**** INPUT DATA ****
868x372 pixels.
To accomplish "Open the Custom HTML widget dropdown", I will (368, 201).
****
**** INPUT DATA ****
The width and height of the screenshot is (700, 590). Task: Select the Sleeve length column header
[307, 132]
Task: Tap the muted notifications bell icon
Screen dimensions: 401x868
****
Going back over the entries above, copy word for word every line from the one that has "The width and" on through the one that has "Screen dimensions: 401x868".

The width and height of the screenshot is (700, 590). Task: Select the Sleeve length column header
[307, 132]
Task: Tap the muted notifications bell icon
Screen dimensions: 401x868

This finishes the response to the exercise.